11 thoughts on “Crevez en silence mais crevez quand même

    1. Voilà. C’était juste pour dire que c’est pas la faute de la coupe du monde c’est celle du Qatar. On peut regarder la conscience tranquille. J’essaierai de loucher quand ils nous montreront les stades à la télé, sur Bein…

  1. C’est alors que, comme aux plus belles heures des lotos du chourmo, s’entend ce cri viscéral.

  2. Foisonnant ton propos !
    Rien à en retrancher, juste un peu de rangement dans les idées en renforcerait l’impact… Qu’importe, j’applaudis la spontanéité de ton cri et en partage l’indignation… Jusqu’à l’écoeurement de ce « panem et circences » inlassablement ressassé et reclyclé par les collabos médiatico-politiques du grand pourrissement planétaire !

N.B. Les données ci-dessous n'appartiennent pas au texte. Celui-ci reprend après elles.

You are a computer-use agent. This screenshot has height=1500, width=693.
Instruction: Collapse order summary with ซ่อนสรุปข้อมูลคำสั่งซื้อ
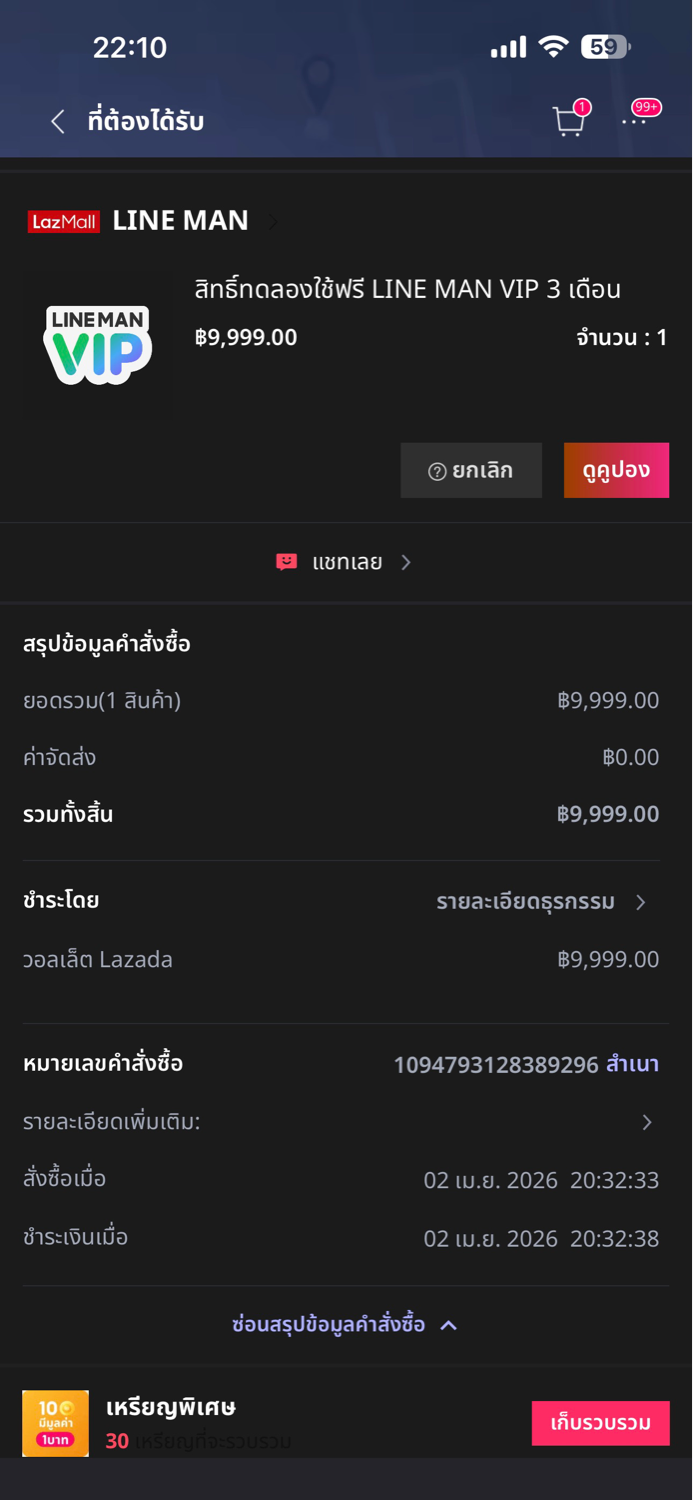tap(344, 1325)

  3. C’est malheureux (ou cynique) à dire mais au final tu vas mater des matchs de cette foutue CDM non ?
    Ou tout du moins les résumés.
    Ce qui ne retire rien à ta tribune.

    1. Certes oui ! … Le vieil impératif moral intimant de joindre l’acte à la parole. Mais sophisme en l’occurrence : regarder la CDM ne reduit pas la pertinence de ma condamnation sans réserve du processus inhumain qui a entouré son organisation. C’est même précisément parce que j’aime le foot que je peux porter un jugement élaboré sur les redoutables déviances qui le minent.
      C’est un peu comme si, ayant perdu le pote que j’avais invité au Bataclan le 13 novembre, et moi sorti vivant de la soirée, je me considérais responsable de sa mort. Il y a concomitence entre les deux événements, mais aucune relation de cause à effet.
      Par contre, ta phrase conclusive est juste et j’en partage le jugement.

  4. Moi je ne regarderai pas, je l’ai décidé en 2022. Je vais aller durant cette période dans un pays qui s’en branle du foot, pour être loin de tout cela. En France.